April 4th, 2019 10:38 PM

Does loyalty to a resistance group full of Trump-hating liberal women overrule disapproval of ugly, aggressive tactics against a conservative Country-Western singer’s transitioning sister? Yes, apparently it does if you are an unhinged leftist.

In the April 4 episode of The Good Fight, titled “The One with Lucca Becoming a Meme,” the Trump-deranged Diane Lockhart (Christine Baranski) convinces her colleague Liz Riddick (Audra McDonald) to attend a meeting of her resistance group. Liz reluctantly agrees though she has “had her fill of left-wing anger.” During the meeting, a plan to swing voters in the key states of Wisconsin, Michigan, and Pennsylvania back to voting Democrat in the 2020 presidential election is hatched.

The group decides to bring in a conservative celebrity influencer who can get out the vote of younger voters and independents, too, as Taylor Swift did during the 2018 midterm elections. The women chose Country-Western singer Sabrina Wynne, who is a client of Diane and Liz’s law firm. Unfortunately for the liberal women, Sabrina doesn’t want to make any political statements, she wants to remain neutral. She’s all about love and wants to make that her message. As she explains to Diane and Liz, she needs both her left and right hands to play guitar.
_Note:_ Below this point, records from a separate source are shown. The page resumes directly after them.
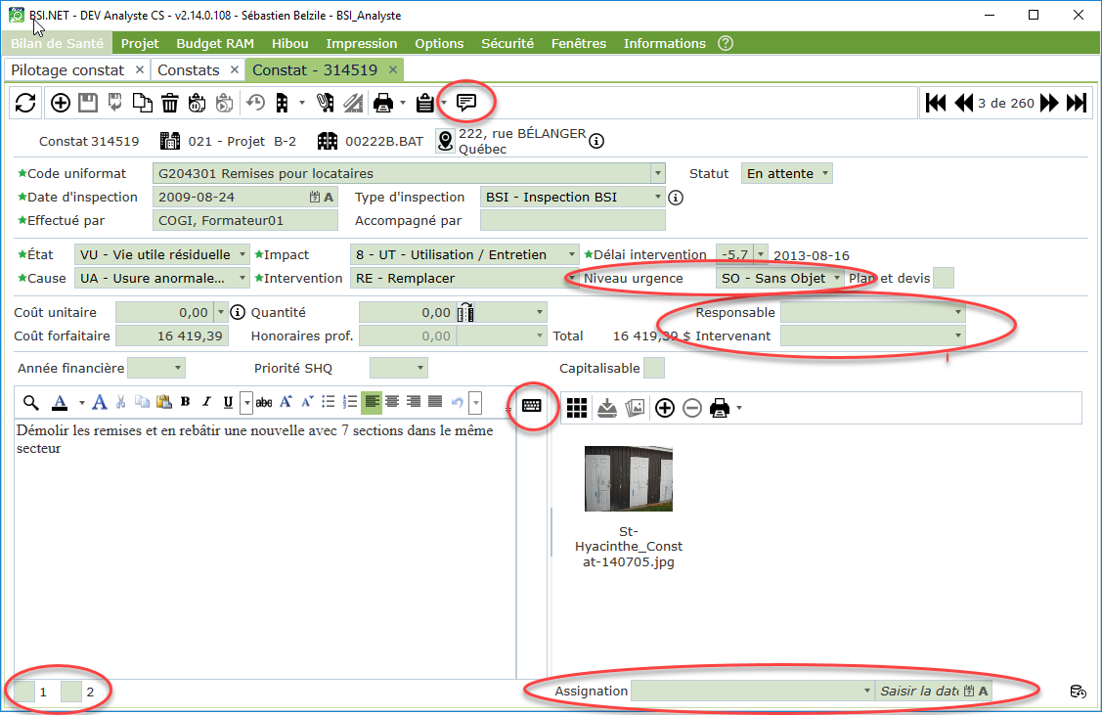Click the refresh icon in the toolbar
This screenshot has height=715, width=1102.
[x=25, y=103]
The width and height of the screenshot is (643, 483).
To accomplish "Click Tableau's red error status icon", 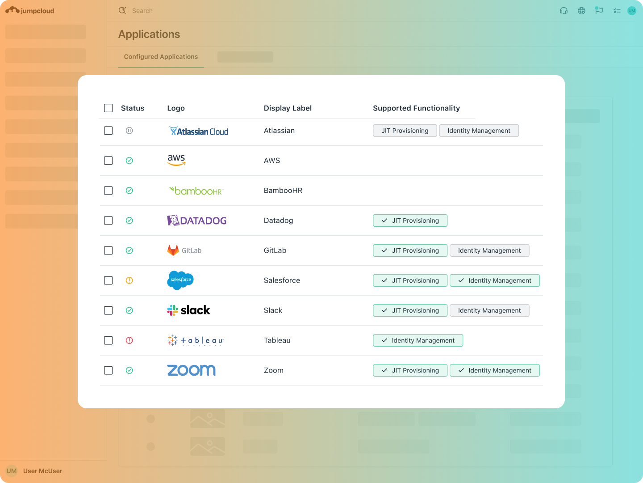I will tap(129, 340).
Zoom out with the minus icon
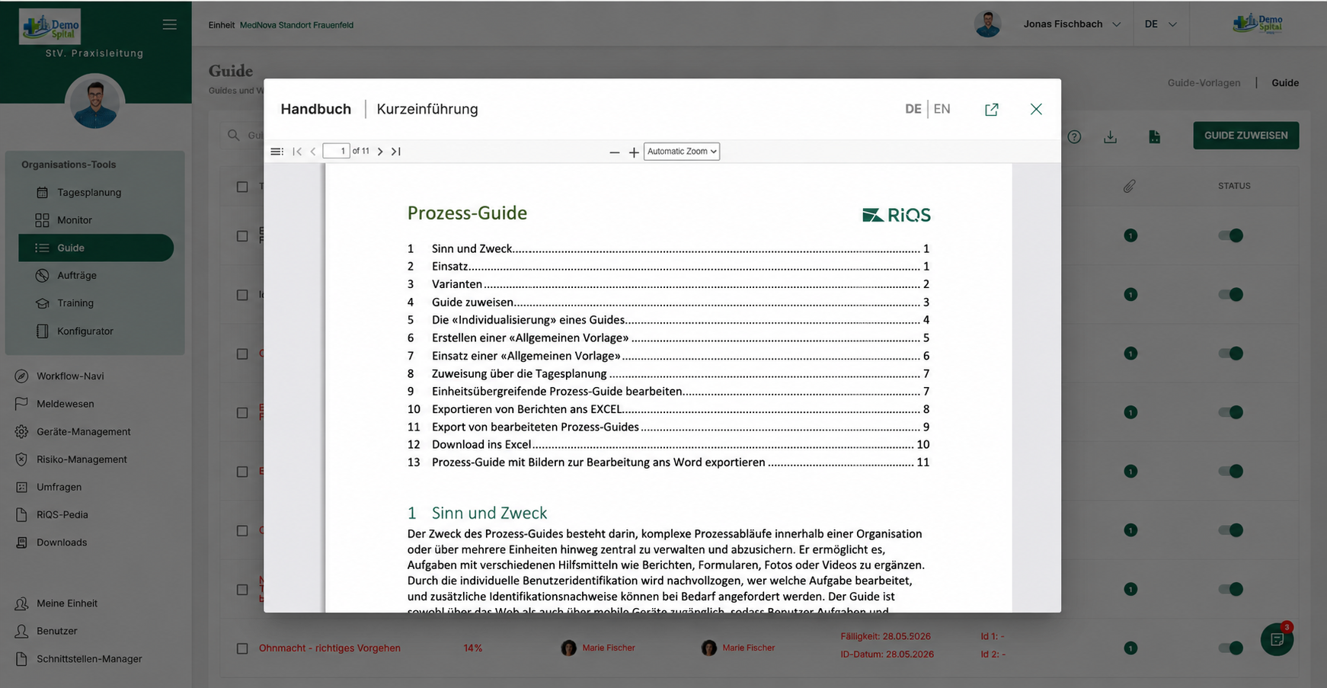1327x688 pixels. [x=614, y=152]
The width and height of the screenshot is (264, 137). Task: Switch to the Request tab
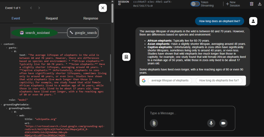(x=52, y=18)
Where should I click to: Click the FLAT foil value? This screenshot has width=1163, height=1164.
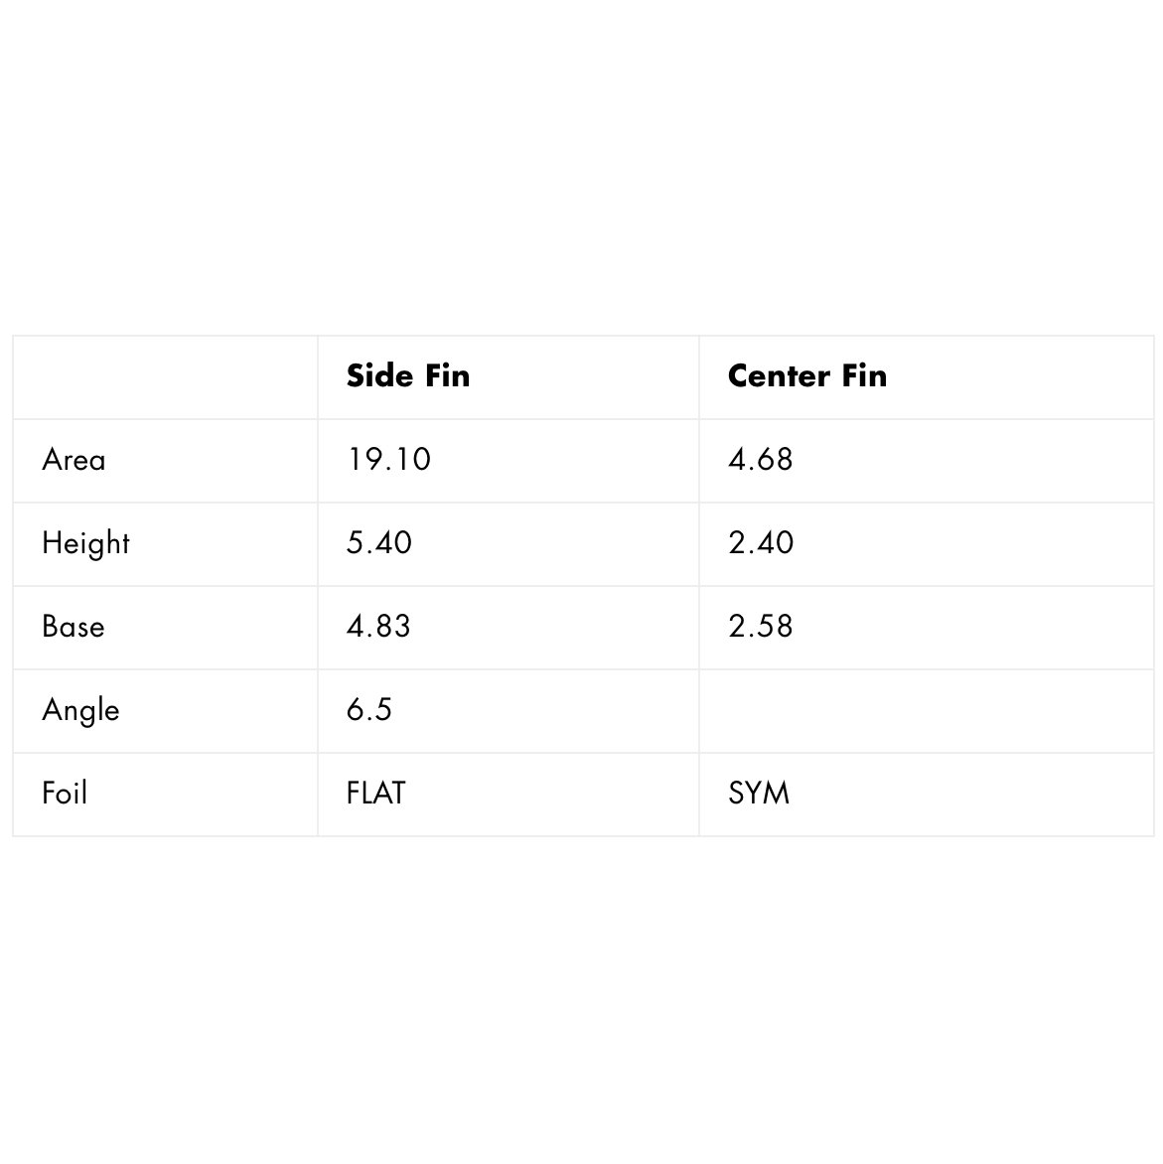[375, 794]
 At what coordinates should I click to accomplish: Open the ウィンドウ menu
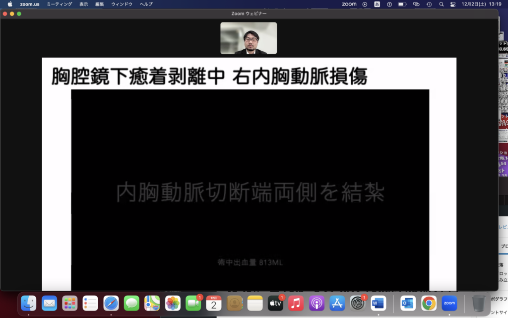coord(122,4)
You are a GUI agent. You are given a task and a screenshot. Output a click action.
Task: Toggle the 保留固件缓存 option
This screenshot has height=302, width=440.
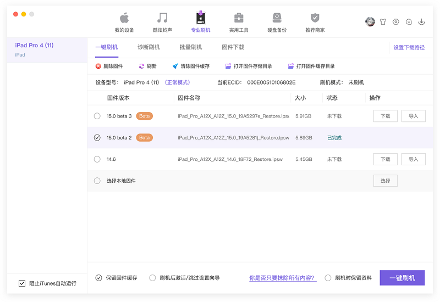98,278
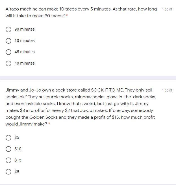Click the '40 minutes' answer label text
The width and height of the screenshot is (176, 185).
[x=25, y=63]
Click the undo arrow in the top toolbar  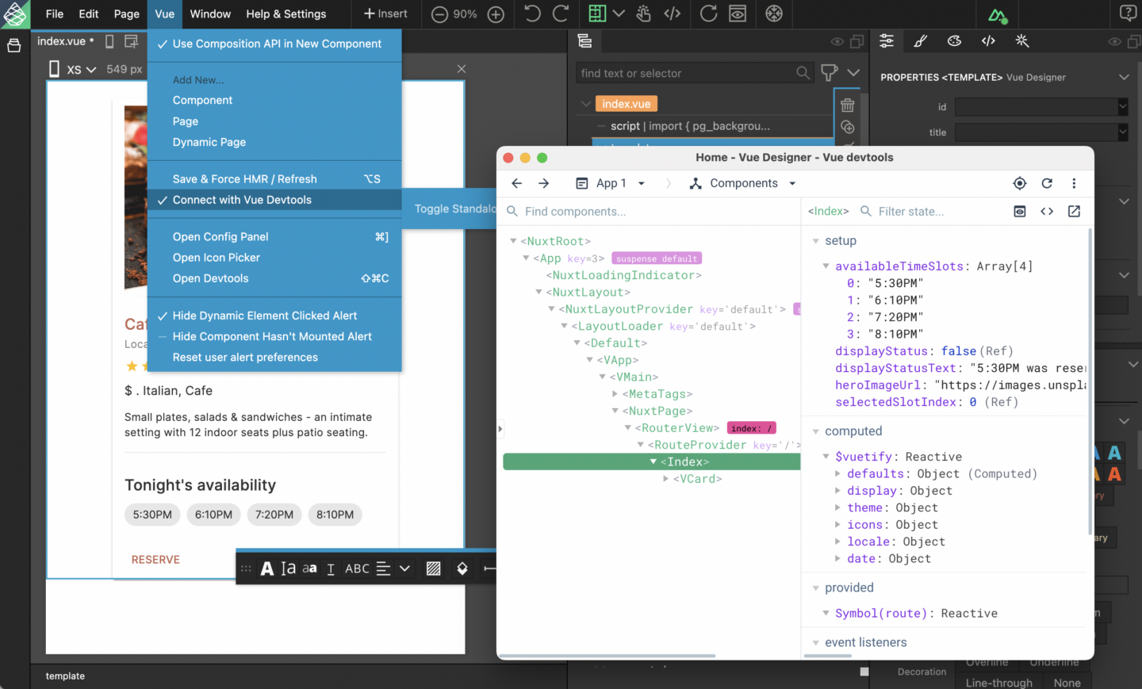[x=531, y=13]
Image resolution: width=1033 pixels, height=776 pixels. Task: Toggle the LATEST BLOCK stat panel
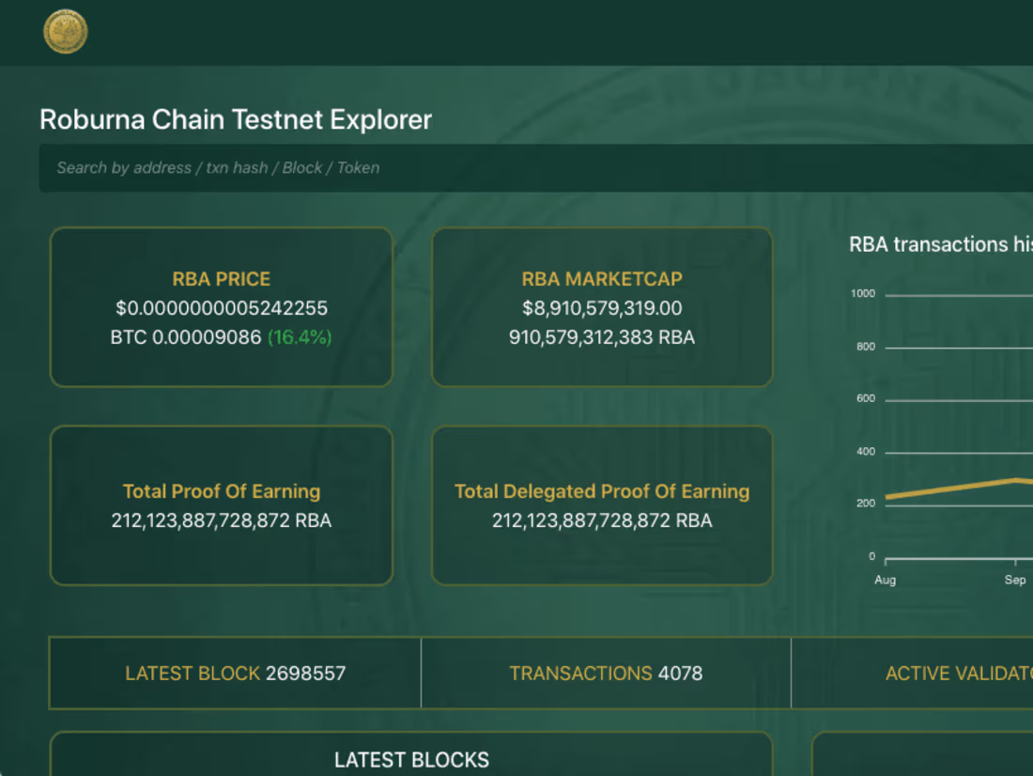click(235, 674)
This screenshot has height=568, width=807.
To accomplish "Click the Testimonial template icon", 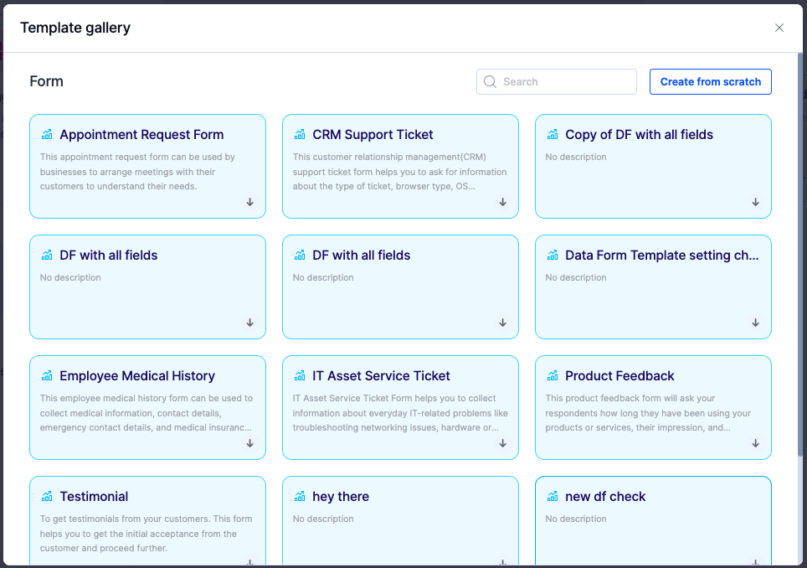I will point(47,496).
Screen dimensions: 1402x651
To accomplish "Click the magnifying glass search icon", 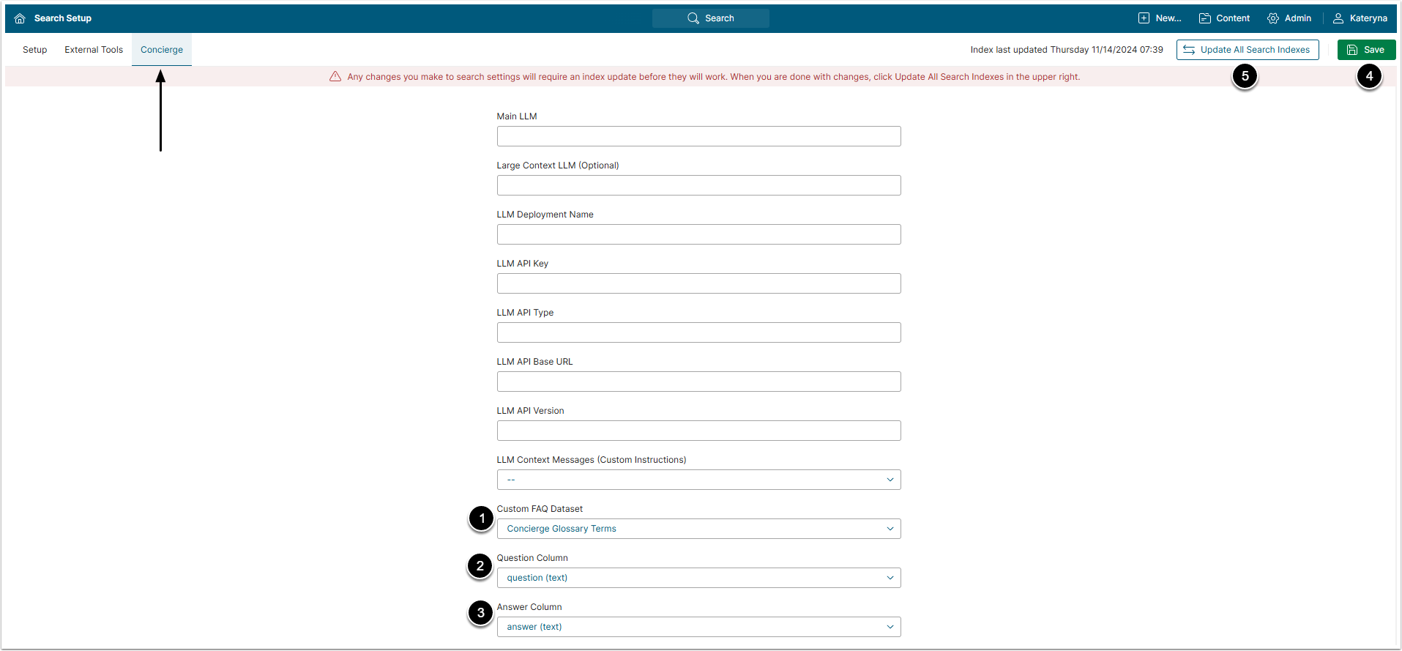I will pyautogui.click(x=693, y=18).
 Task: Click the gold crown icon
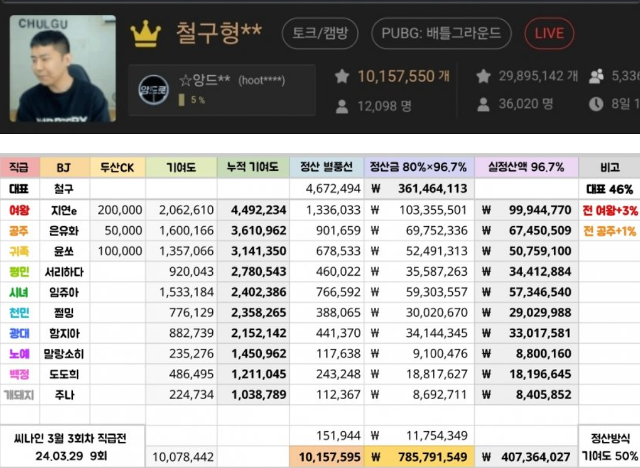point(145,33)
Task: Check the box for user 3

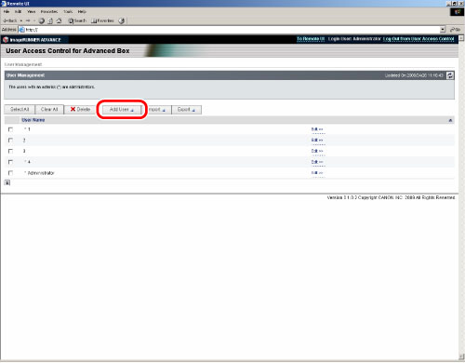Action: tap(10, 151)
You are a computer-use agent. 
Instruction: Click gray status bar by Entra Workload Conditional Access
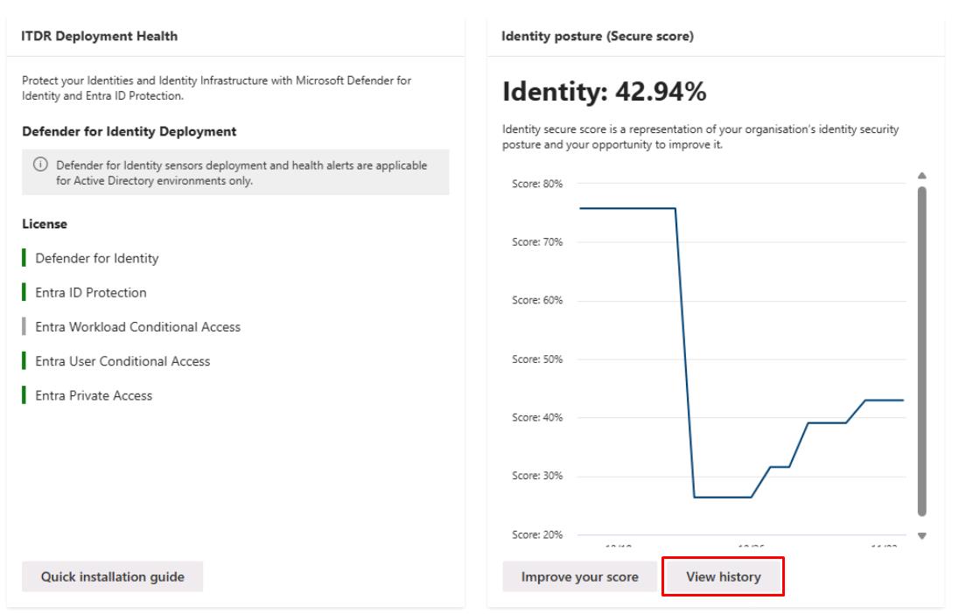pyautogui.click(x=25, y=327)

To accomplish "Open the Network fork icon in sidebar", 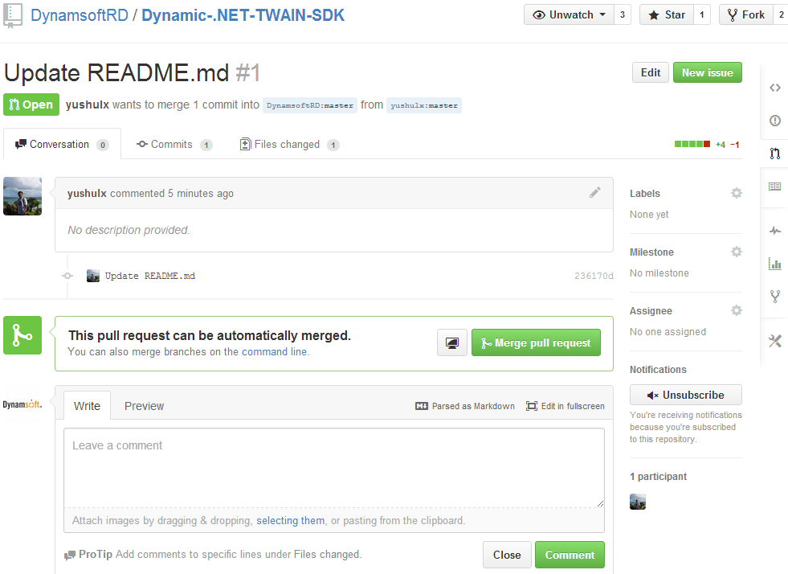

And, just like that, the resistance group photoshops Sabrina’s head onto a body at the Charlottesville rally with neo-Nazis and white supremacists. Sabrina holds her ground until the resistance group, unbeknown to Diane and Liz, makes a neo-Nazi named PAnon aware of Sabrina’s transgender sister and the harassment and threats begin. She's concerned that her sister will end up committing suicide because of all the publicity.

With that development, Sabrina wants to make a political message and deliver the votes necessary in the next election to defeat conservatives. Lovely. Only at the very end of the episode do Diane and Liz find out that their group was responsible for the harassment. Diane and Liz are shocked as one woman says they do these things because they work. The motto of the group is “do what works,” you know.

 

 

Ironically, Diane and Liz succumb to the very nastiness that they claim President Trump uses. To use a very popular word in the age of Trump, they are complicit.